[Dataset excerpt]
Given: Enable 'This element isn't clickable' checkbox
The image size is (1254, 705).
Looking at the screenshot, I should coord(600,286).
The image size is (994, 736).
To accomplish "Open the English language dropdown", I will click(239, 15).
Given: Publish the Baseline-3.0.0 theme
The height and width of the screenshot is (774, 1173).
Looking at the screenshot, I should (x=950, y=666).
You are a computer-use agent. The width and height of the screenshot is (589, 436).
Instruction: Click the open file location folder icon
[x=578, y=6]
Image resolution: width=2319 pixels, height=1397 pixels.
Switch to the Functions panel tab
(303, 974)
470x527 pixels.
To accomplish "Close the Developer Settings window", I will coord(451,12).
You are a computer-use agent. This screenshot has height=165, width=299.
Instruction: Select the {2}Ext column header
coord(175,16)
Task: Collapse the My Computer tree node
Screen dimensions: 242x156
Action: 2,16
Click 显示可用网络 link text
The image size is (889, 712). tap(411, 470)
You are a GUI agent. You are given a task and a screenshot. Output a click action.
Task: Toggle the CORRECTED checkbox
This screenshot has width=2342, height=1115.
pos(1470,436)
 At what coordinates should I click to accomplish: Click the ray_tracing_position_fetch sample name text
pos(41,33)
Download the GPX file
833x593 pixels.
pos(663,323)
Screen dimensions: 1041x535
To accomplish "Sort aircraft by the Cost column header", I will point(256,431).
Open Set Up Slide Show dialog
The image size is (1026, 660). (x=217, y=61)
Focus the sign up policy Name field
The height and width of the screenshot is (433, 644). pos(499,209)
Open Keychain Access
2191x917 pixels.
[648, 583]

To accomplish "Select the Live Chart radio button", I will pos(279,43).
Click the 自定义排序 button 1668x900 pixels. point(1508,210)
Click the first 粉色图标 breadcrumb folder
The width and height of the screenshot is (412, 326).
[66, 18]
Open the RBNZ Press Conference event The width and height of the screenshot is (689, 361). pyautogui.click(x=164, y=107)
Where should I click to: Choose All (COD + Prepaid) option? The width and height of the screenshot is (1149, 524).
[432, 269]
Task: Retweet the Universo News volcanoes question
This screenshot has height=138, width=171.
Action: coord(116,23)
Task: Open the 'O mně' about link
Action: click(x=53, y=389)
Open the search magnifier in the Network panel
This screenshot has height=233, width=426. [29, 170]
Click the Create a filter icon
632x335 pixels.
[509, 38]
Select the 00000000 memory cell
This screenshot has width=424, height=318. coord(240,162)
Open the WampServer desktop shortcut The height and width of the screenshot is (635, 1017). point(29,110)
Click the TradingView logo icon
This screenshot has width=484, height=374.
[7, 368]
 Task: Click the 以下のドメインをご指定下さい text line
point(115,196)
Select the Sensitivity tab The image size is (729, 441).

• **TASK INSTRUCTIONS**
Which lines above contain the word "column"? Copy each of them in full.

• **ANSWER IN FULL**
Instruction: Select the {2}Ext column header
To accomplish "Sort aircraft by the Cost column header", I will point(256,431).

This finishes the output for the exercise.